Article in this morning’s WSJ recounts the post-war “cabaret tax” that imposed a 30% surcharge on dancing and singing. It was, Congress insisted, a tax on the rich but instead it killed the big bands, well known and local alike, threw thousands of musicians out of work and killed an entire genre of music. The exact result came about in the 80s, when a “luxury tax” was levied on yachts. It was supposed to punish the rich and again, it raised no revenue (the rich merely changed toys or had their boats built overseas) but did manage to shut down small boat builders from Florida to Maine.
There’s no longer a cabaret tax, nor a luxury tax (a federal luxury tax – some states like Massachusetts still have one, which explains why John Kerry moors his yacht in Rhode Island) but the big bands are gone and the shipyards remain shuttered. Undeterred, congress is busy dreaming up still more ways to use the tax code to punish the wealthy. As Obama says, “it’s not about revenue, it’s about fairness.” How striking at the middle class workers who earn their living producing and selling luxury goods advances Obama’s concept of fairness is unclear, but never mind, it’s the narrative that counts – just ask Dollar Bill.

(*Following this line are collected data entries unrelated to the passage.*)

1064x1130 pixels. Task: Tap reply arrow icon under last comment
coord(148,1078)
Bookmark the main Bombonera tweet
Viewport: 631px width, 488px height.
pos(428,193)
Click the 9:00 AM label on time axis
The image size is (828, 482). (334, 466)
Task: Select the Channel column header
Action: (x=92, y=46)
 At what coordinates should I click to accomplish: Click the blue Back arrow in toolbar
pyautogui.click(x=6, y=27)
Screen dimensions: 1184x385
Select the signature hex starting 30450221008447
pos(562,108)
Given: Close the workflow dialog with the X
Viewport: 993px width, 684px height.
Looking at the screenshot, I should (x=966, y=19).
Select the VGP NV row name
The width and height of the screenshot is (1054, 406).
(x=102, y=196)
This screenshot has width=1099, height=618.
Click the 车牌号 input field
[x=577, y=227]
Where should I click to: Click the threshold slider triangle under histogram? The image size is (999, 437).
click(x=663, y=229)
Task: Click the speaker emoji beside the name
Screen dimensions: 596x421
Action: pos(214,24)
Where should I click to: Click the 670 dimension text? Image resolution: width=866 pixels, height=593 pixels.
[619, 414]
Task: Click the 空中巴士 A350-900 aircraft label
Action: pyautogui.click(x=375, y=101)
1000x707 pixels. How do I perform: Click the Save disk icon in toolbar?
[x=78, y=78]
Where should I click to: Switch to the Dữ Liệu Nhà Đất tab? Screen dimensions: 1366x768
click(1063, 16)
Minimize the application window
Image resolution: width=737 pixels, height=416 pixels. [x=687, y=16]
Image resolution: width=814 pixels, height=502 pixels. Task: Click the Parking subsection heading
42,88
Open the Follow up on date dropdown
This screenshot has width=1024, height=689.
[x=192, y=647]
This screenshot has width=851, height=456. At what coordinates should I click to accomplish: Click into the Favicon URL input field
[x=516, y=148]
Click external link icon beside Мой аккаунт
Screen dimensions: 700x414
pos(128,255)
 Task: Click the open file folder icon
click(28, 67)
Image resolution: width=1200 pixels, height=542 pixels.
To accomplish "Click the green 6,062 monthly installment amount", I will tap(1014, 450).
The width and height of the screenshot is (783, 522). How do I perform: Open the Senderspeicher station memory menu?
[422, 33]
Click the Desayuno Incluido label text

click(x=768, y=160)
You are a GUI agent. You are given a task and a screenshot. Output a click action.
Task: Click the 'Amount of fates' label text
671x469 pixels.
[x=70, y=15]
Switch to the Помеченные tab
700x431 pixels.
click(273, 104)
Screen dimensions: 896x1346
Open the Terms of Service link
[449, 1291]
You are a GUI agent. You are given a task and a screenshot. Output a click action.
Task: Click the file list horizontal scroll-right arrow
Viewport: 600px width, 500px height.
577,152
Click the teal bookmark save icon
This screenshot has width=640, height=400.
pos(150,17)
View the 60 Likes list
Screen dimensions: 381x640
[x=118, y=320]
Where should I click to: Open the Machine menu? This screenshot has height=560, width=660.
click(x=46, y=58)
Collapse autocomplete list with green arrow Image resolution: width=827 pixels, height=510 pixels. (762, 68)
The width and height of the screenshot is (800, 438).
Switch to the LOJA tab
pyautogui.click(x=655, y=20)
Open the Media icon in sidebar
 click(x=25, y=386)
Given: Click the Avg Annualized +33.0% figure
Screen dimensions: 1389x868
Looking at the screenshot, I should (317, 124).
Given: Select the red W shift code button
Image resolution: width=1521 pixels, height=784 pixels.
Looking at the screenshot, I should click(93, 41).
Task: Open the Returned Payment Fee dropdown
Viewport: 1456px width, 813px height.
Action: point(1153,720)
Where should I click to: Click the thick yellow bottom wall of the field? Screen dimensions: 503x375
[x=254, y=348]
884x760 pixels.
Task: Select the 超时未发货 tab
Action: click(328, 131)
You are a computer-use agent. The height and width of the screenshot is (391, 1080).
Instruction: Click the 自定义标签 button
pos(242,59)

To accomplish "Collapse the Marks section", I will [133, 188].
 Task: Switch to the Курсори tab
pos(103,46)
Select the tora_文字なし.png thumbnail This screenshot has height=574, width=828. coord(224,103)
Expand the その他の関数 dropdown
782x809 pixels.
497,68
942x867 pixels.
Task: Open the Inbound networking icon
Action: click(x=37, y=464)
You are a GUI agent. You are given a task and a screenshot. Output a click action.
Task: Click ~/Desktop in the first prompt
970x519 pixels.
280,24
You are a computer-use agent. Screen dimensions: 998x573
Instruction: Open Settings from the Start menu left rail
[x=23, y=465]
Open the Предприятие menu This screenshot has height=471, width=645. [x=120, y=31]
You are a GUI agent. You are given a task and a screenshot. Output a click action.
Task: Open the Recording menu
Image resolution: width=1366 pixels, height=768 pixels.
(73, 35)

Of course, if Obama really wants to hit some of the wealthiest Americans, he could always repeal the Hollywood tax cut, but then who would host his fund raisers?

What unintended consequences would result from taxing carried interest investment income as ordinary income?
It’s not “unintended” consequences, it’s “disguised consequences”
Yeah, the thing with “unintended” consequences, is that how amazingly, shockingly often those consequences are explained to them in excruciating, obvious, explicit detail with full color and light and sounds….before it happens, by people who ought to know…
Somehow they end up as “unintended.”
I react to people saying “unintended consequences”, like I react to laws named after children, it’s a BIG 40ft high red flag waving in hurricane force winds that it’s a bad law or that they didn’t THINK before passing it.